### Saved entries

- - - - -

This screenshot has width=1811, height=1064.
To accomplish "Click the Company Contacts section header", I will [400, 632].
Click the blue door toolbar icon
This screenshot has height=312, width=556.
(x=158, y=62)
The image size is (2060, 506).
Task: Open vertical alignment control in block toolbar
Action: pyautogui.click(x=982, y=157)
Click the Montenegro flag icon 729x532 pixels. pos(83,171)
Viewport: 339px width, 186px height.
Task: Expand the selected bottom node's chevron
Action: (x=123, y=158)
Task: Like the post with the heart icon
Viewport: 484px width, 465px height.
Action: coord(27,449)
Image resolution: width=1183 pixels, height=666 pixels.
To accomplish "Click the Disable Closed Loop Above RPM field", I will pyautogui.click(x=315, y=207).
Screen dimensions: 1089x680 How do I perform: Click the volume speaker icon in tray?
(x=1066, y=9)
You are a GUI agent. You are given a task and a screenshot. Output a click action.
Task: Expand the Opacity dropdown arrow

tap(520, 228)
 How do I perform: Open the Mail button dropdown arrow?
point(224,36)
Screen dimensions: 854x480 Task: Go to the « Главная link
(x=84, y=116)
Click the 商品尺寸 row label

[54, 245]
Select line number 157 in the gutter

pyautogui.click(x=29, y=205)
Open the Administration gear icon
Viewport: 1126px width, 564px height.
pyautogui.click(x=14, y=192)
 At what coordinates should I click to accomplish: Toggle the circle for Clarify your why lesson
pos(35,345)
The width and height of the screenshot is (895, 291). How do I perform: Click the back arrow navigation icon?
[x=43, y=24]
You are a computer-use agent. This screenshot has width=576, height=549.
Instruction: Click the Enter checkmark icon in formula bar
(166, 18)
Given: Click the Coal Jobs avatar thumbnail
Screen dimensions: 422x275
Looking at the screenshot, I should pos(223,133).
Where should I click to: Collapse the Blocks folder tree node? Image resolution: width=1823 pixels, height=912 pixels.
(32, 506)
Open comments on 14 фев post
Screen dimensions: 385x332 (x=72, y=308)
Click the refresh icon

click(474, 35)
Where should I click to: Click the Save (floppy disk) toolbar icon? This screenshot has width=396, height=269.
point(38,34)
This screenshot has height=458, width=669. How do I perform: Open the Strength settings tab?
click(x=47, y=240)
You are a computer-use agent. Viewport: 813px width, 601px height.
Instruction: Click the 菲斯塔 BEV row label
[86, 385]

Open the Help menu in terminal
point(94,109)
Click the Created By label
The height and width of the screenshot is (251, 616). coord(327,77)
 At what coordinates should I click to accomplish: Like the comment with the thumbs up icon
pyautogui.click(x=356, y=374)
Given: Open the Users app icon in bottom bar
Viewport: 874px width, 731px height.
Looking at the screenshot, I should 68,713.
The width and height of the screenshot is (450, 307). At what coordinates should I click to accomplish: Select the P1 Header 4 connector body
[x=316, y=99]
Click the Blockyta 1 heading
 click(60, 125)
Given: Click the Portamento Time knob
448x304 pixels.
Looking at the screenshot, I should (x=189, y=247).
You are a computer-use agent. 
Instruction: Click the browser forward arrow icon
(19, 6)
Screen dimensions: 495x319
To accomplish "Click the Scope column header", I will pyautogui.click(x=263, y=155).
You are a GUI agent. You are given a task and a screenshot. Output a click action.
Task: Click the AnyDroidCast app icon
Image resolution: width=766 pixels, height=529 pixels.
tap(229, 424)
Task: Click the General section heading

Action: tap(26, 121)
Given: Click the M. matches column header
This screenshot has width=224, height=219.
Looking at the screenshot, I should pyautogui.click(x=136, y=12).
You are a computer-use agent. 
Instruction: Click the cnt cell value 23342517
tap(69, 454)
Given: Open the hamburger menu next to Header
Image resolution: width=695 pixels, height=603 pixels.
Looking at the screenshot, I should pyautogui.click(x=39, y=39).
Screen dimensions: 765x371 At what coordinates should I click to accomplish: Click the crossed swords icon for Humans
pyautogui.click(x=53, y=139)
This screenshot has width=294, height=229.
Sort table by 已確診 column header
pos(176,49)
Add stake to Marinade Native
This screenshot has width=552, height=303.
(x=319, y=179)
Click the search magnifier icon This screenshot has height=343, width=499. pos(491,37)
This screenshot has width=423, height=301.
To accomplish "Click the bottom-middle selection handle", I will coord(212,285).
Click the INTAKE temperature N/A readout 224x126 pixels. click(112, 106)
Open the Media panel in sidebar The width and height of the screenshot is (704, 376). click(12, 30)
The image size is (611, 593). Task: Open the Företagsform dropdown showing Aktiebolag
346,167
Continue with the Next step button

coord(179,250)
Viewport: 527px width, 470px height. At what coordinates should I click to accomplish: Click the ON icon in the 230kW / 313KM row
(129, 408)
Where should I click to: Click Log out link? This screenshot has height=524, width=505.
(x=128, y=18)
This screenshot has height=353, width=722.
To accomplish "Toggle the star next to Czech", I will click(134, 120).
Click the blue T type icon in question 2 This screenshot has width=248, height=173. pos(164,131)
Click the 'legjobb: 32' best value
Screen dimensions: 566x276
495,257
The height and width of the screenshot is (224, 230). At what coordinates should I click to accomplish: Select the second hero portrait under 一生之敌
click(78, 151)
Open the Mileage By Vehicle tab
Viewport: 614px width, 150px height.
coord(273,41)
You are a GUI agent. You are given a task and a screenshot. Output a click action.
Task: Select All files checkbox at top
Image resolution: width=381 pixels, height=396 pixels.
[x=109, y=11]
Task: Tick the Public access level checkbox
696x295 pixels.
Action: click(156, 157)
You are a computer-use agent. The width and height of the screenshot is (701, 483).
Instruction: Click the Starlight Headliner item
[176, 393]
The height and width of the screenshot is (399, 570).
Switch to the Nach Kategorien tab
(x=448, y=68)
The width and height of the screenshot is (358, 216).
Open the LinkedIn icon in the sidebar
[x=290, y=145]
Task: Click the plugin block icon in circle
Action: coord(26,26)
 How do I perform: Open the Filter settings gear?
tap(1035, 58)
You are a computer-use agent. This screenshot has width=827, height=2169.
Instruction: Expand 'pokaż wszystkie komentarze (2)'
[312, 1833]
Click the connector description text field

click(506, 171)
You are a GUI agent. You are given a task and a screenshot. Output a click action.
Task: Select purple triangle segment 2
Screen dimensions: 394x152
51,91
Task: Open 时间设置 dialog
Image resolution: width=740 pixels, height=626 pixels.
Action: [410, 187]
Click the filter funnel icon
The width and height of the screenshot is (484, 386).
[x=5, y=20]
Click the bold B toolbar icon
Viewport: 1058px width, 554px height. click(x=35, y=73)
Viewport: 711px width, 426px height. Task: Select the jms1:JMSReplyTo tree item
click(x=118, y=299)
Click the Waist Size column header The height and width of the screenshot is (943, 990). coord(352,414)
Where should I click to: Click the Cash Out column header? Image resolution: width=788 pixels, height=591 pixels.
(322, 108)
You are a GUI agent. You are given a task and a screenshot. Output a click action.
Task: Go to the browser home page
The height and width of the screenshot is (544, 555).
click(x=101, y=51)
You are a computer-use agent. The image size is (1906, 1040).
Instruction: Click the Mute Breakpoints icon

- - - - -

### Exercise description
Using the data above, transcribe the lines that run from the line with "Task: Open 时间设置 dialog" to the line with "You are a computer-use agent. The image", both ends kept, and output nothing else.

### Written response
Task: Open 时间设置 dialog
Image resolution: width=740 pixels, height=626 pixels.
Action: [410, 187]
Click the filter funnel icon
The width and height of the screenshot is (484, 386).
[x=5, y=20]
Click the bold B toolbar icon
Viewport: 1058px width, 554px height. click(x=35, y=73)
Viewport: 711px width, 426px height. Task: Select the jms1:JMSReplyTo tree item
click(x=118, y=299)
Click the Waist Size column header The height and width of the screenshot is (943, 990). coord(352,414)
Where should I click to: Click the Cash Out column header? Image resolution: width=788 pixels, height=591 pixels.
(322, 108)
You are a GUI agent. You are given a task and a screenshot. Output a click action.
Task: Go to the browser home page
The height and width of the screenshot is (544, 555).
click(x=101, y=51)
You are a computer-use agent. The image size is (1906, 1040).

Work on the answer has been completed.